Fast excitation of geodesic acoustic mode by energetic particle beams

TL;DR

This paper introduces a novel mechanism for exciting geodesic acoustic modes (GAM) using energetic particle beams, explaining experimental observations by showing how specific particle distribution features can strongly drive GAM instability.

Contribution

It reveals that energetic particle beams with certain velocity space gradients can excite GAM without a threshold, with higher frequencies and larger growth rates than previously known mechanisms.

Findings

EGAM can be excited without a pitch angle threshold.

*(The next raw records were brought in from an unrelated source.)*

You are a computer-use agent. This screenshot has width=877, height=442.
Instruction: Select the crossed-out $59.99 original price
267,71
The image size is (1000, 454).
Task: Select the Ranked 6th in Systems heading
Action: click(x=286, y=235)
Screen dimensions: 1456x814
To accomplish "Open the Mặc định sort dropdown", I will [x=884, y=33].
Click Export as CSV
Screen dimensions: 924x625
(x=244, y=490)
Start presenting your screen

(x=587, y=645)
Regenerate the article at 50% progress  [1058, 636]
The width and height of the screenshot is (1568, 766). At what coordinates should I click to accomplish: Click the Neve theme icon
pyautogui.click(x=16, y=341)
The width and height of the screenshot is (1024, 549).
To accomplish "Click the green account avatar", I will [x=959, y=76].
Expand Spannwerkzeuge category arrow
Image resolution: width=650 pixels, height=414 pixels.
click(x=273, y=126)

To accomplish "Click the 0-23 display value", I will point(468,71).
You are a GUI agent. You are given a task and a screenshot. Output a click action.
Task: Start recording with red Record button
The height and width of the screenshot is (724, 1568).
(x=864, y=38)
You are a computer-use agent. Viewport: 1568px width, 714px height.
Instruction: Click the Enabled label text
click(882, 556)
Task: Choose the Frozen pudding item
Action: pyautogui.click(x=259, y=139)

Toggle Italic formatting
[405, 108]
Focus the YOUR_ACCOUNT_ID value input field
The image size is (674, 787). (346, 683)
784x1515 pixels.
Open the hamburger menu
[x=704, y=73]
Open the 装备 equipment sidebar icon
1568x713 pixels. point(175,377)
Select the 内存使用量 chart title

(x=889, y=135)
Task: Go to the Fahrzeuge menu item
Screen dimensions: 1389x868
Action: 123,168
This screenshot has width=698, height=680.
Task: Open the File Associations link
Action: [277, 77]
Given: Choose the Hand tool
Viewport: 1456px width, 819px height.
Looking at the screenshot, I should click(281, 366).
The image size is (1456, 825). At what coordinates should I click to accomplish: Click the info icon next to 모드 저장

EGAM frequency can exceed local GAM frequency.

Growth rate of EGAM is significantly larger than with fully slowed EP beams.

Abstract

A new mechanism for Geodesic acoustic mode (GAM) excitation by a not fully slowed down energetic particle (EP) beam is analysed to explain experimental observations in Large Helical Device. It is shown that the positive velocity space gradient near the lower-energy end of the EP distribution function can strongly drive GAM unstable. The new features of this EP-induced GAM (EGAM) are: 1. no instability threshold in the pitch angle; 2. the EGAM frequency can be higher than the local GAM frequency; and 3. the instability growth rate is much larger than that driven by a fully slowed down EP beam.